_Data for the task:_
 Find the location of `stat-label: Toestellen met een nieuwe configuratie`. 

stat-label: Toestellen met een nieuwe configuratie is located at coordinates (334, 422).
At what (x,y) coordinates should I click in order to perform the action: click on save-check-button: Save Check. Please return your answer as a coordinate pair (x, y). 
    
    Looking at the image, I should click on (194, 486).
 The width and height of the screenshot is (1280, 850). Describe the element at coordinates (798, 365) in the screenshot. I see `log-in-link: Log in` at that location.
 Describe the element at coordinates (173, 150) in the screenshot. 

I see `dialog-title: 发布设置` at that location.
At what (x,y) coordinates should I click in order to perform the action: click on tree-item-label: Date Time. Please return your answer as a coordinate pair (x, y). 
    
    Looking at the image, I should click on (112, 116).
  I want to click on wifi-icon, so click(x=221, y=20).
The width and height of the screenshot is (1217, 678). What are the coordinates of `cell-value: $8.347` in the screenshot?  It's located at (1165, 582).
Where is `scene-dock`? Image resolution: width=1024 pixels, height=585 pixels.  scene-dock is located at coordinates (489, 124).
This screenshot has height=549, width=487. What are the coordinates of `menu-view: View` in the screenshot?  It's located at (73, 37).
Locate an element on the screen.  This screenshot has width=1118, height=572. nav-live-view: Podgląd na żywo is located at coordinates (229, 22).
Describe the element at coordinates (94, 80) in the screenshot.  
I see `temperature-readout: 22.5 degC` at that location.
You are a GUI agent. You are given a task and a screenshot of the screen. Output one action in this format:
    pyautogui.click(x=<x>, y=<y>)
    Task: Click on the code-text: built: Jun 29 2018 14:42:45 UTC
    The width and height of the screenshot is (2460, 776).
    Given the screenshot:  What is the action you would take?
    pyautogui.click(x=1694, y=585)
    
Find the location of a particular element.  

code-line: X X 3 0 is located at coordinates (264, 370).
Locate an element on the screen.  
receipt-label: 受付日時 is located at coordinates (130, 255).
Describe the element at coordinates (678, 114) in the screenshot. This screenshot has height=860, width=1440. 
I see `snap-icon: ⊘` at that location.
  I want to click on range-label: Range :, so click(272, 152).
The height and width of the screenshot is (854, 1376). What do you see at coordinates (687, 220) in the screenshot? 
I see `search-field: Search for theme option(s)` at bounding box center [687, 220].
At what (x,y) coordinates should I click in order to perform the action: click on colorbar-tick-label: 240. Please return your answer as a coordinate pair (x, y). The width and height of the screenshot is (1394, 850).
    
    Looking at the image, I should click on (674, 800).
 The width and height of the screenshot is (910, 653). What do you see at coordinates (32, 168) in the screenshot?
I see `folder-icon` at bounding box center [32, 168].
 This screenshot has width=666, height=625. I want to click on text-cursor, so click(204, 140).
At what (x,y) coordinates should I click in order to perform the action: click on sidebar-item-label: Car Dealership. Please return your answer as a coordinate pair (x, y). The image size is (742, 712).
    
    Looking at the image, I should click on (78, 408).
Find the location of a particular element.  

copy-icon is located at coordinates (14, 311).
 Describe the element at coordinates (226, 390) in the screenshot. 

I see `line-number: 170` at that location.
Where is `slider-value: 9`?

_Your objective:_ Extract every one of the rows above and copy them out word for word, in the same order and with the same line breaks.

_Answer box:_
 Find the location of `stat-label: Toestellen met een nieuwe configuratie`. 

stat-label: Toestellen met een nieuwe configuratie is located at coordinates (334, 422).
At what (x,y) coordinates should I click in order to perform the action: click on save-check-button: Save Check. Please return your answer as a coordinate pair (x, y). 
    
    Looking at the image, I should click on (194, 486).
 The width and height of the screenshot is (1280, 850). Describe the element at coordinates (798, 365) in the screenshot. I see `log-in-link: Log in` at that location.
 Describe the element at coordinates (173, 150) in the screenshot. 

I see `dialog-title: 发布设置` at that location.
At what (x,y) coordinates should I click in order to perform the action: click on tree-item-label: Date Time. Please return your answer as a coordinate pair (x, y). 
    
    Looking at the image, I should click on (112, 116).
  I want to click on wifi-icon, so click(x=221, y=20).
The width and height of the screenshot is (1217, 678). What are the coordinates of `cell-value: $8.347` in the screenshot?  It's located at (1165, 582).
Where is `scene-dock`? Image resolution: width=1024 pixels, height=585 pixels.  scene-dock is located at coordinates (489, 124).
This screenshot has height=549, width=487. What are the coordinates of `menu-view: View` in the screenshot?  It's located at (73, 37).
Locate an element on the screen.  This screenshot has width=1118, height=572. nav-live-view: Podgląd na żywo is located at coordinates (229, 22).
Describe the element at coordinates (94, 80) in the screenshot.  
I see `temperature-readout: 22.5 degC` at that location.
You are a GUI agent. You are given a task and a screenshot of the screen. Output one action in this format:
    pyautogui.click(x=<x>, y=<y>)
    Task: Click on the code-text: built: Jun 29 2018 14:42:45 UTC
    The width and height of the screenshot is (2460, 776).
    Given the screenshot:  What is the action you would take?
    pyautogui.click(x=1694, y=585)
    
Find the location of a particular element.  

code-line: X X 3 0 is located at coordinates (264, 370).
Locate an element on the screen.  
receipt-label: 受付日時 is located at coordinates (130, 255).
Describe the element at coordinates (678, 114) in the screenshot. This screenshot has height=860, width=1440. 
I see `snap-icon: ⊘` at that location.
  I want to click on range-label: Range :, so click(272, 152).
The height and width of the screenshot is (854, 1376). What do you see at coordinates (687, 220) in the screenshot? 
I see `search-field: Search for theme option(s)` at bounding box center [687, 220].
At what (x,y) coordinates should I click in order to perform the action: click on colorbar-tick-label: 240. Please return your answer as a coordinate pair (x, y). The width and height of the screenshot is (1394, 850).
    
    Looking at the image, I should click on (674, 800).
 The width and height of the screenshot is (910, 653). What do you see at coordinates (32, 168) in the screenshot?
I see `folder-icon` at bounding box center [32, 168].
 This screenshot has width=666, height=625. I want to click on text-cursor, so click(204, 140).
At what (x,y) coordinates should I click in order to perform the action: click on sidebar-item-label: Car Dealership. Please return your answer as a coordinate pair (x, y). The image size is (742, 712).
    
    Looking at the image, I should click on (78, 408).
Find the location of a particular element.  

copy-icon is located at coordinates (14, 311).
 Describe the element at coordinates (226, 390) in the screenshot. 

I see `line-number: 170` at that location.
Where is `slider-value: 9`?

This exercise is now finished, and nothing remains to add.